John Irwin first came to Johns Hopkins in 1970, only to leave in 1974 to edit The Georgia Review, based at the University of Georgia. Irwin returned to Hopkins in 1977 to chair the Writing Seminars. At the time of his retirement, he was the Decker Professor in the Humanities and held appointments in both Writing Seminars and the Department of English. Irwin is the author of several works of literary criticism, most recently F. Scott Fitzgerald’s Fiction: An Almost Theatrical Innocence. Writing as John Bricuth, Irwin is the author of three volumes of poetry, The Heisenberg Variations, Just Let Me Say This About That, and As Long As It’s Big. He has been a recipient of a Guggenheim Fellowship and is a member of the American Academy of Arts and Sciences. In 2008, Irwin revived The Hopkins Review, a literary magazine which is a partnership between the Writing Seminars and Johns Hopkins University Press.

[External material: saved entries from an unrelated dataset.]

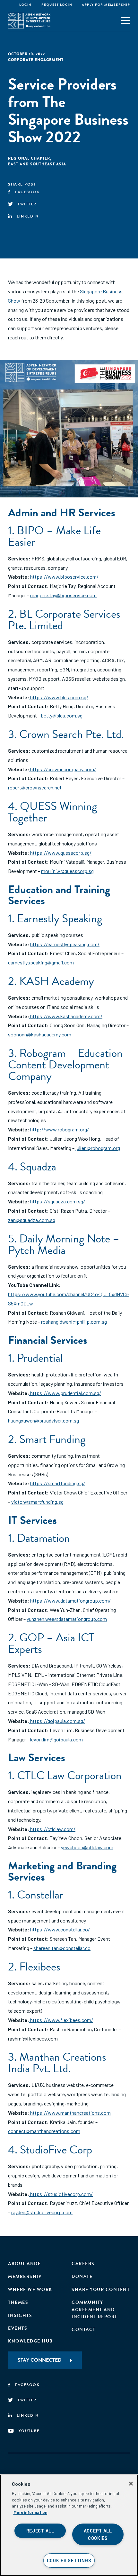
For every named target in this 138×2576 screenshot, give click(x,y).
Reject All (40, 2530)
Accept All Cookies (98, 2534)
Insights (20, 2315)
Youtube (29, 2431)
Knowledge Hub (30, 2341)
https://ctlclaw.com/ (52, 1829)
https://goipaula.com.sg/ (57, 1721)
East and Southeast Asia (37, 164)
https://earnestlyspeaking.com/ (64, 944)
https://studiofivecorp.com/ (61, 2194)
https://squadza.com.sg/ (57, 1201)
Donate (82, 2276)
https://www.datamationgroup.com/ (70, 1600)
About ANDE (24, 2263)
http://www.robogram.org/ (59, 1129)
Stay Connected (40, 2360)
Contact (84, 2329)
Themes (18, 2302)
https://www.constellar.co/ (59, 1929)
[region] (69, 2525)
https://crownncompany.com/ (62, 769)
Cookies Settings (69, 2560)
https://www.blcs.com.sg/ (58, 697)
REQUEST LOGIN (57, 4)
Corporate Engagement (36, 60)
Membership (24, 2276)
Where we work (30, 2289)
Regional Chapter (29, 158)
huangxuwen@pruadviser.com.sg (43, 1420)
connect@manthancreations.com (44, 2131)
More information (30, 2512)
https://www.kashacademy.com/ (65, 1016)
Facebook (27, 192)
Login (25, 4)
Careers (83, 2263)
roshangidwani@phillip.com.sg (74, 1322)
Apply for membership (106, 4)
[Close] (131, 2484)
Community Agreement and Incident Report (94, 2309)
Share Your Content (101, 2289)
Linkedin (28, 216)
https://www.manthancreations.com (70, 2113)
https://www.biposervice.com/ (64, 577)
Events (17, 2328)
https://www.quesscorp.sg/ (60, 853)
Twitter (27, 204)
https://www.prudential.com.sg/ (65, 1393)
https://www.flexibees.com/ (61, 2020)
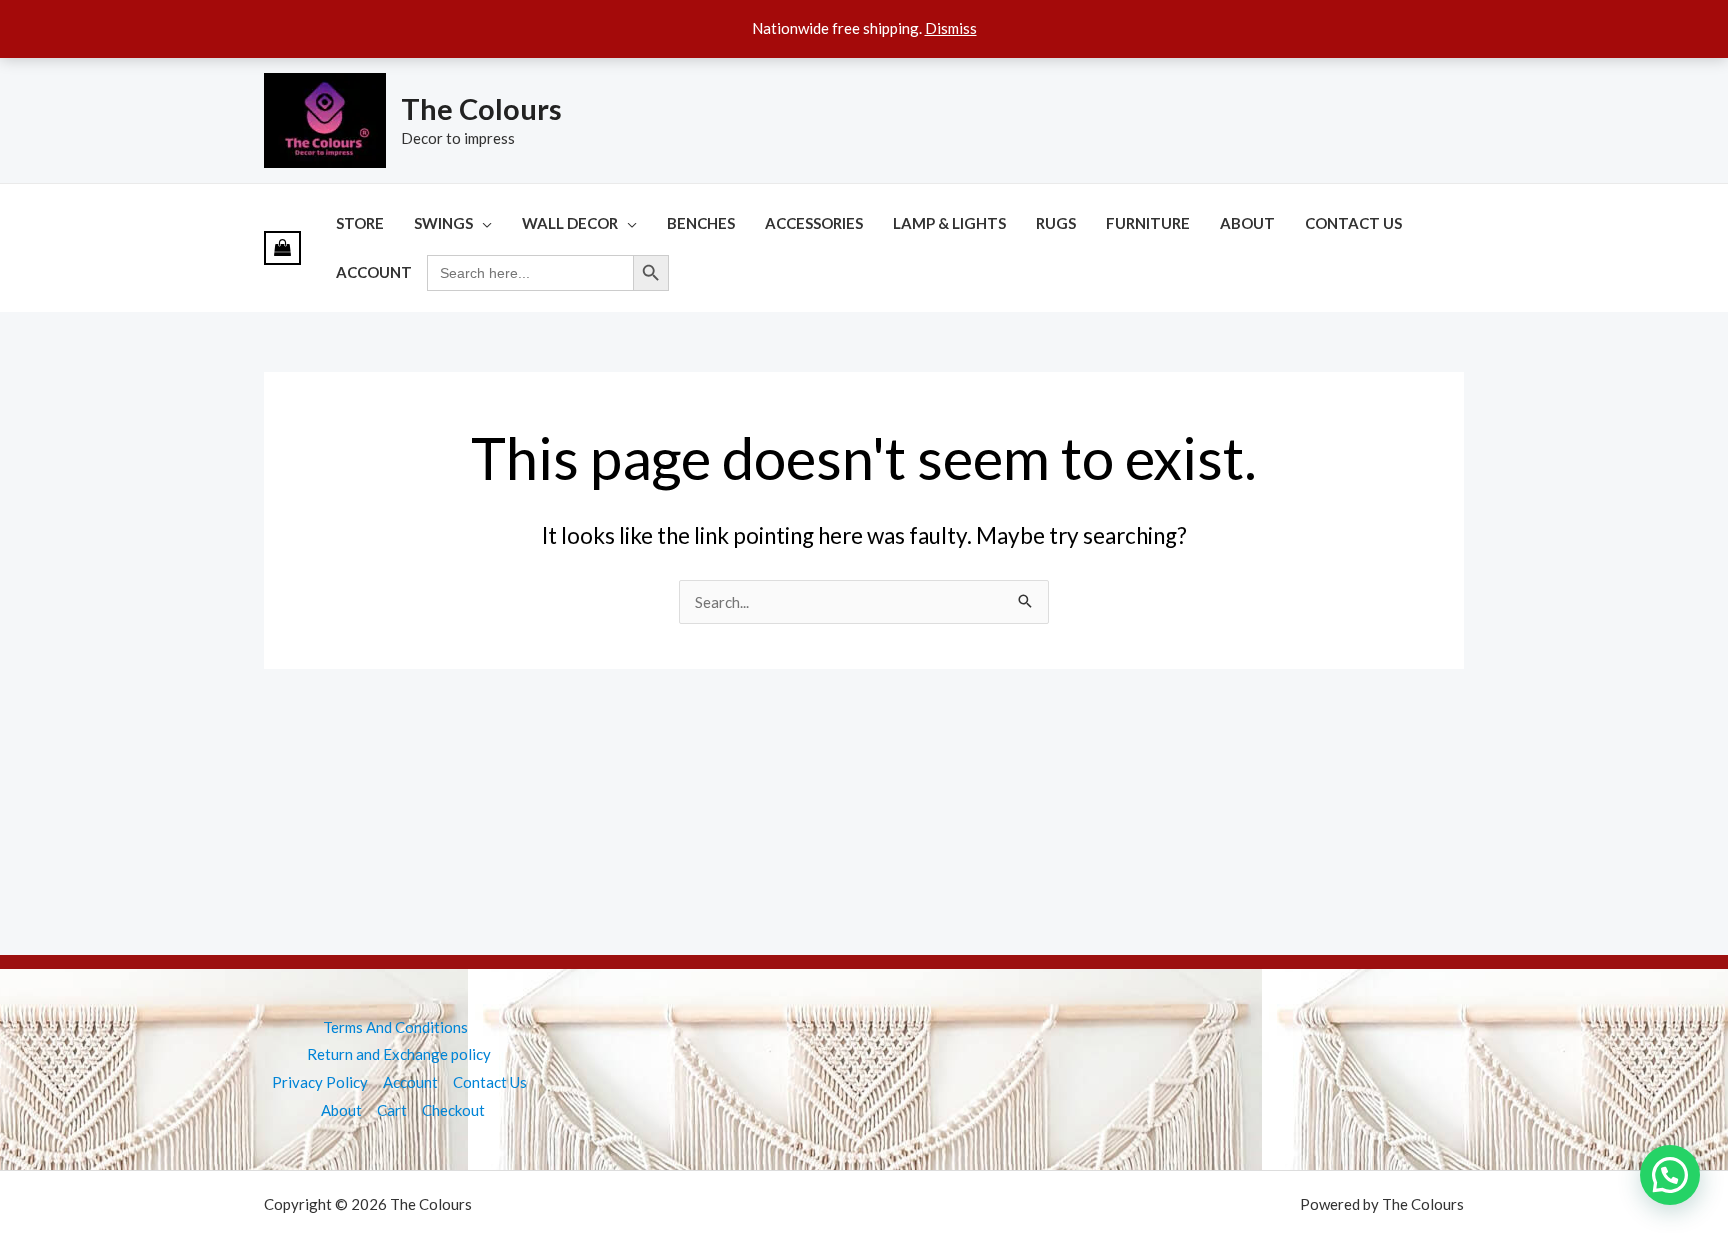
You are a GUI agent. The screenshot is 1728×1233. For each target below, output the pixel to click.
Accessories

Political Science professor Margaret Keck is an expert in comparative politics, Latin American politics, and environmental politics. She is the author or co-author of numerous articles and four prize-winning books, including Practical Authority: Agency and Institutional Change in Brazilian Water Politics, with Rebecca Abers; Greening Brazil: Environmental Activism in State and Society, with Kathryn Hochstetler; Activists beyond Borders: Advocacy Networks in International Politics, with Kathryn Sikkink; and The Workers’ Party and Democratization in Brazil. She has been conducting research in Brazil since 1982.

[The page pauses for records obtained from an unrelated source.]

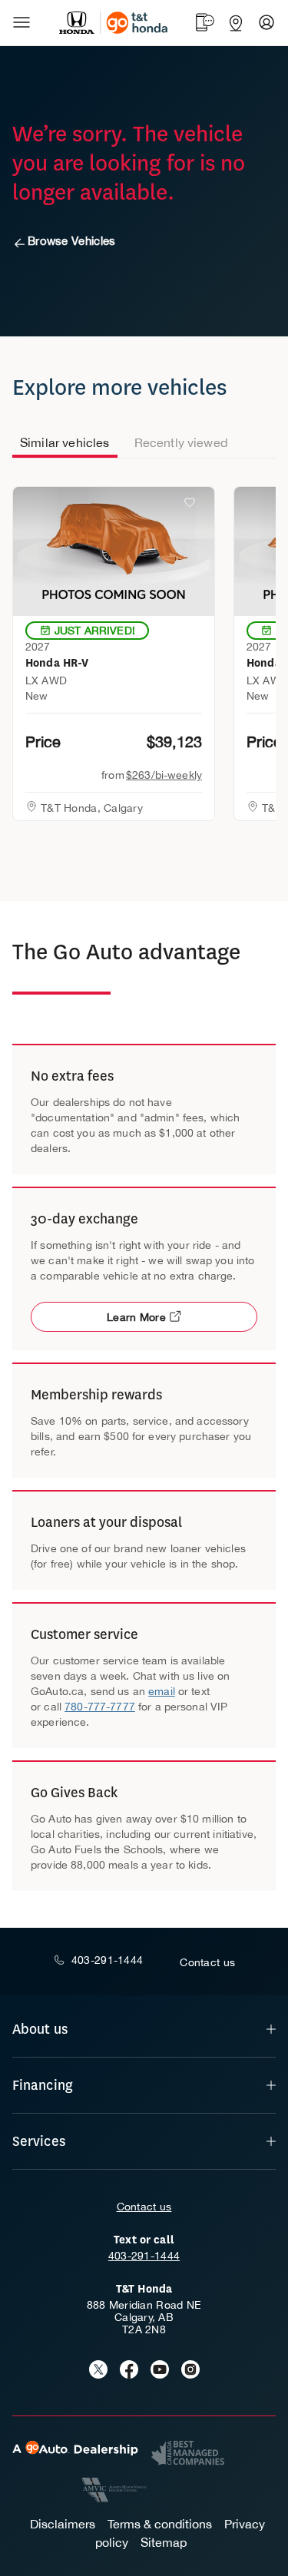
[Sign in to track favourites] (193, 505)
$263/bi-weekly (164, 775)
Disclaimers (62, 2524)
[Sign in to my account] (266, 22)
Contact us (144, 2206)
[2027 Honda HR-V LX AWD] (113, 551)
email (161, 1691)
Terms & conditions (160, 2524)
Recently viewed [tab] (180, 442)
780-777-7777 (100, 1706)
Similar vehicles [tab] (65, 442)
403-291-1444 (144, 2256)
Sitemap (164, 2542)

Meredith Williams joined the Department of Philosophy in 2000 after holding faculty positions at Wesleyan University (Connecticut) and Northwestern University. Her areas of research are the later Wittgenstein and philosophy of mind and psychology. She also has an interest in the history of experimental psychology, especially the shift from the behaviorist paradigm to that of contemporary cognitive science. In 2010, she published Blind Obedience, a book-length study of Wittgenstein’s positive views concerning the problem of normativity and the social dimension of language and mind.